◆ **EXERCISE DETAILS**: What you return should be the exact lines from the one with "Task: Click the praying hands emoji" to the end of the records below, both included, and no pictures.

◆ **SOURCE MATERIAL**:
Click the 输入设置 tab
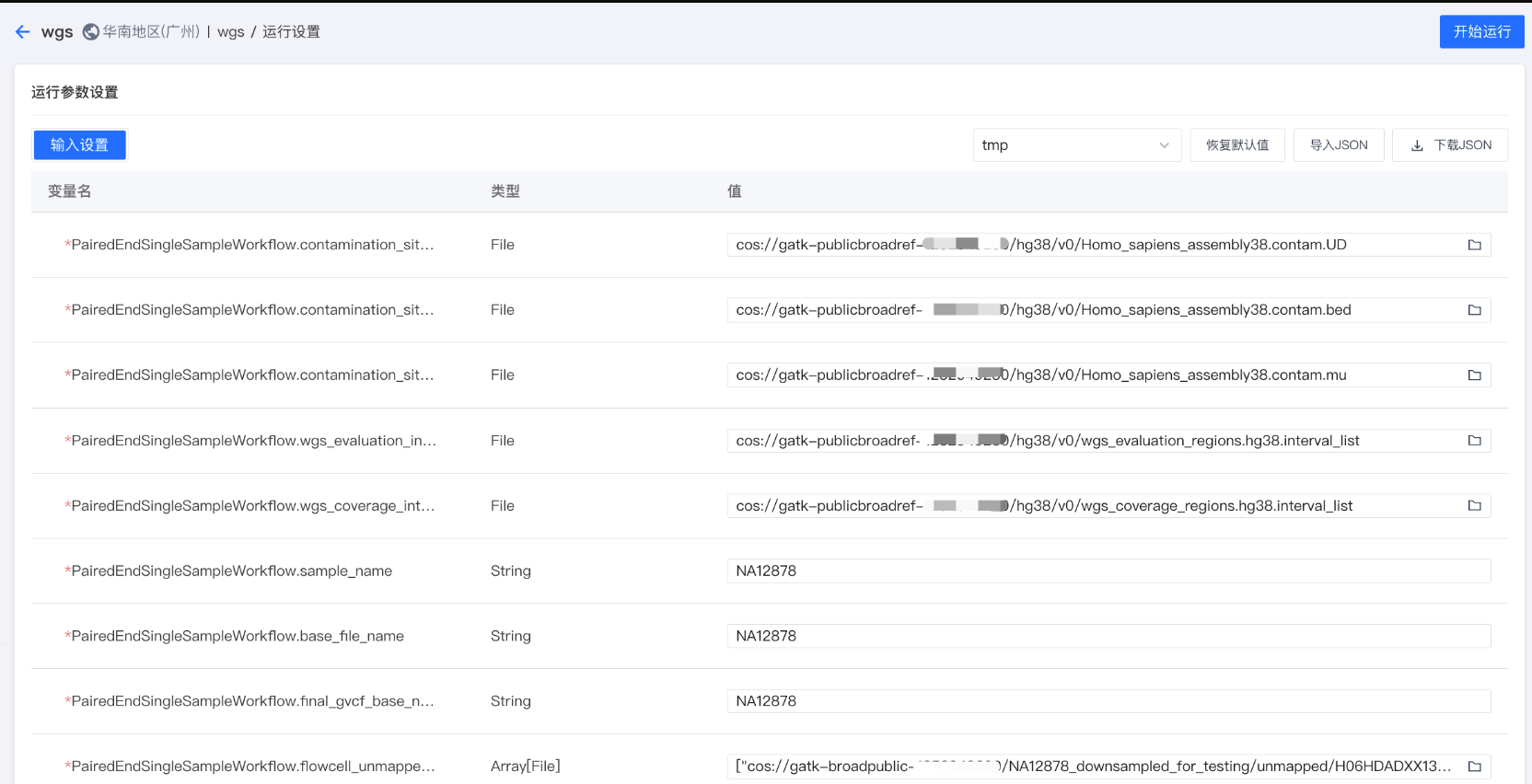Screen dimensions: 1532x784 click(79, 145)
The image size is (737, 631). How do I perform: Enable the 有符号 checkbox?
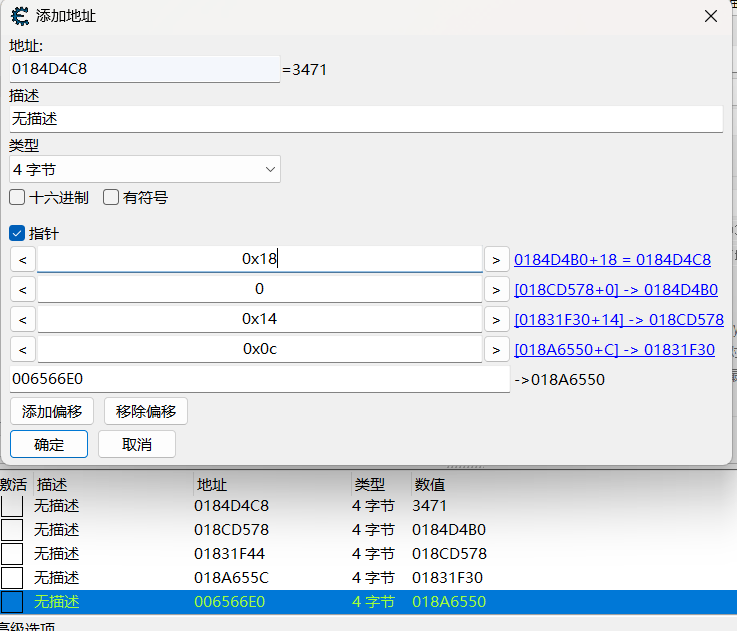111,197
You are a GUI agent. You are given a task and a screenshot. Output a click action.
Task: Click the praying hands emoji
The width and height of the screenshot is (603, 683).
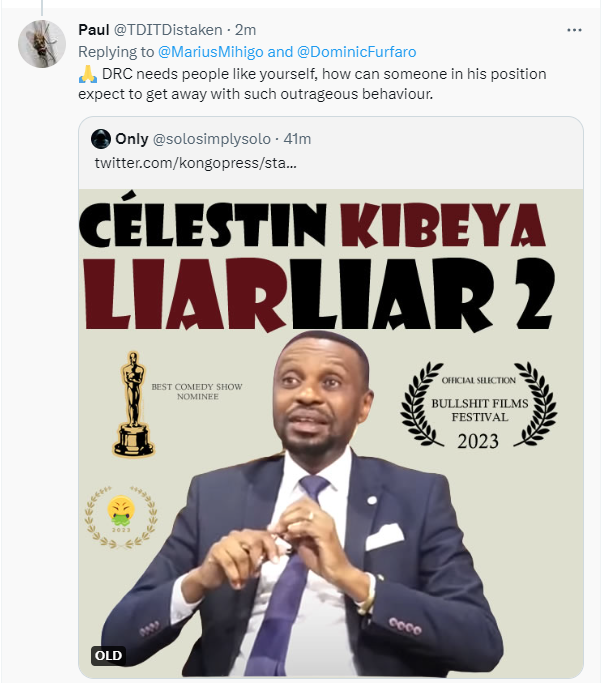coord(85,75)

◆ **PROBLEM SOLUTION**:
Task: Click the praying hands emoji
The width and height of the screenshot is (603, 683).
coord(85,75)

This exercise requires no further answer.